Of course, we have no record of those various remands for drug court violations. We know that neither the Commonwealth Attorney nor defense lawyer had any right to be present. The sweeping rule by the majority today will, in effect, allow our judges state wide to change judicial sentences without any benefit of the adversarial system where both the interest of the defendant and society can be guarded.

It is unfair to allow Nicely credit for these remands toward his sentence when the Commonwealth had no guaranteed say in either the appropriateness or severity of these sanctions. I would strongly submit that “sanctions” cannot be considered the imposition of “time spent in custody” under KRS 532.120(3), because they are not imposed by a court of law.

It is not just the location which determines custody, but also the authority to [326 S.W.3d 452] impose it. A remand to jail as part of the treatment program is no different than a referral by drug court to treatment at The Hope Center or Crossroads. Confinement of a sort is required in both if the person is to continue in drug court. But, to my knowledge, courts are not required to give jail credit for time spent in treatment centers. It is not considered “time spent in custody.”

I would submit that if criminal defendants are afforded credit for drug court sanctions, prosecutors may well want to have a guaranteed say in the sanctions imposed. They should. The Commonwealth should be a part of any proceeding where the legally constituted sentence that has been imposed by the court as a “result of the charge” is lessened or diminished.

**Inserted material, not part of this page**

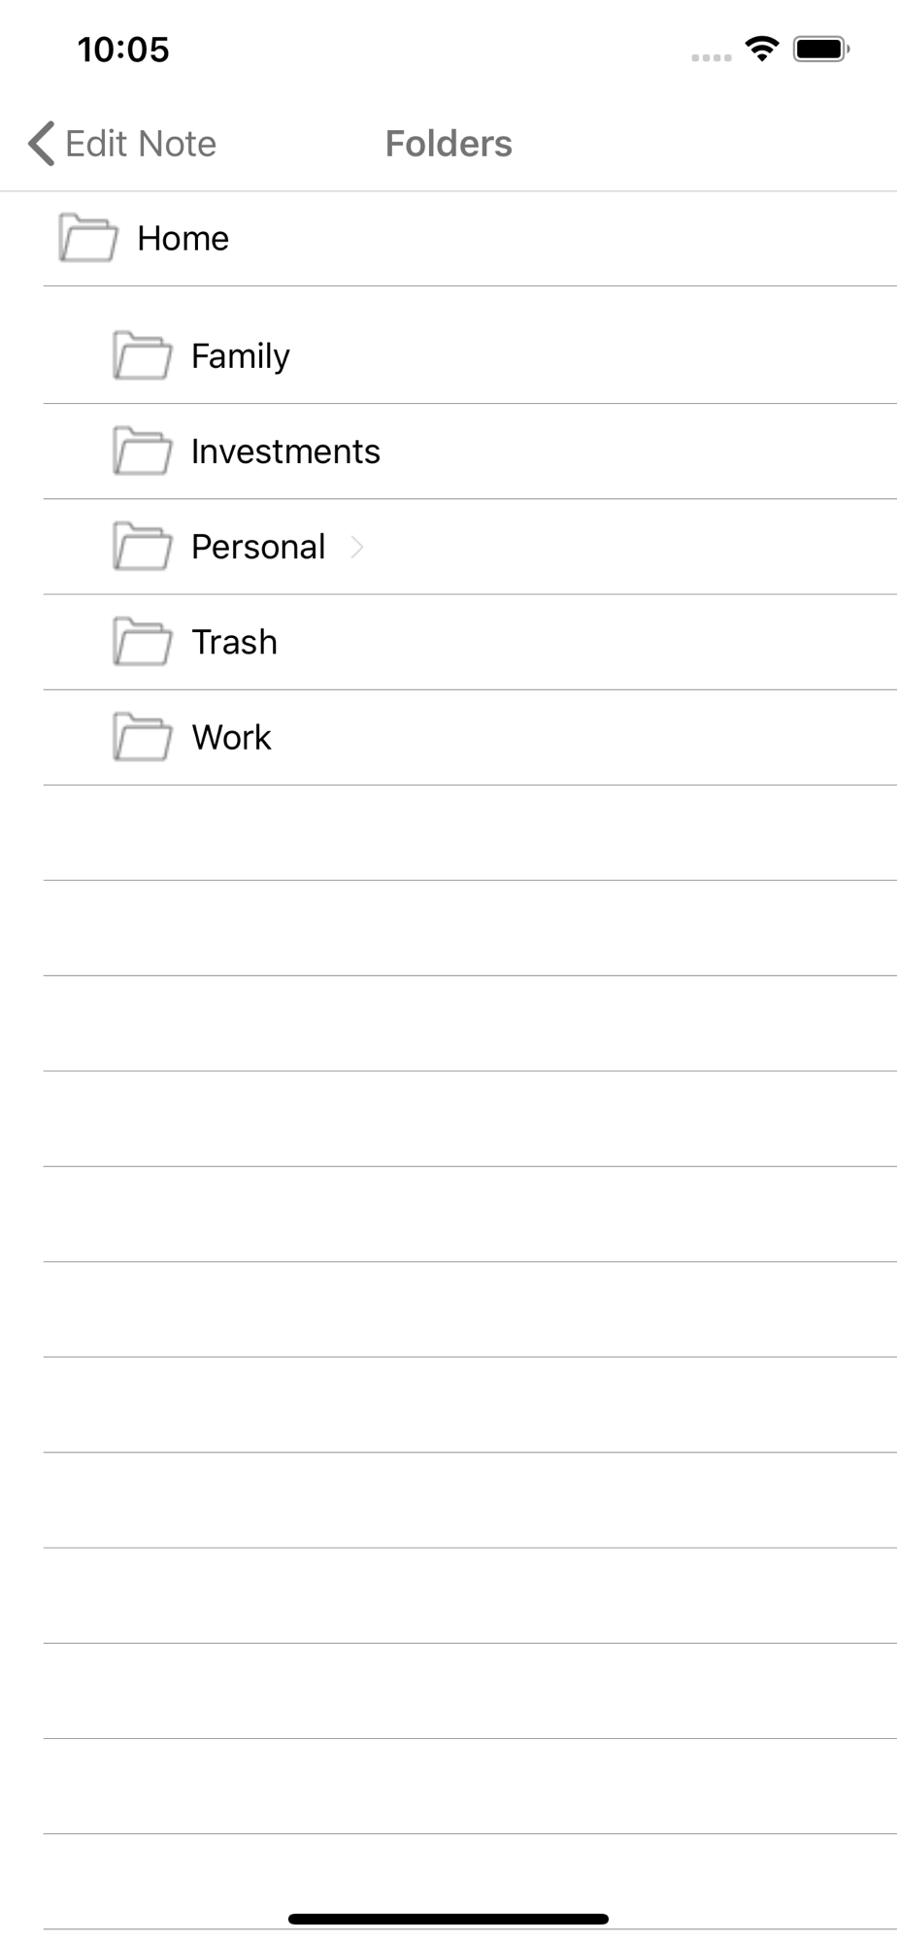Go back to Edit Note

coord(140,144)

The unfettered discretion of drug court judges, in administering what is a volunteer program, is absolutely critical to the treatment and rehabilitation of drug offenders. We will begin to clutter up this valuable attribute of our drug court when we allow the administrative function of the court to become penal. It becomes penal if we give jail credit for sanctions under the auspices that the time served for those sanctions is the “result of the charge” for which he or she has been convicted.

Our decision here today blurs the critical line between a court “case or controversy” and a treatment arm of the court. I fear that we are taking that first wayward step into diluting drug courts of that broad discretion, participatory decision making by professionals, and informality which so invigorates this program. In doing so, an unclear signal is sent to trial judges as to which hat they are wearing when they sit as drug court judges.

To my mind, it takes the imagination of a child on Christmas Eve to contort sanctions given at a treatment session as “time in custody” spent as result of the charge in the judgment. Because of the need of clear guidance to our drug court judges, and on behalf of the drug court program itself, I respectfully dissent.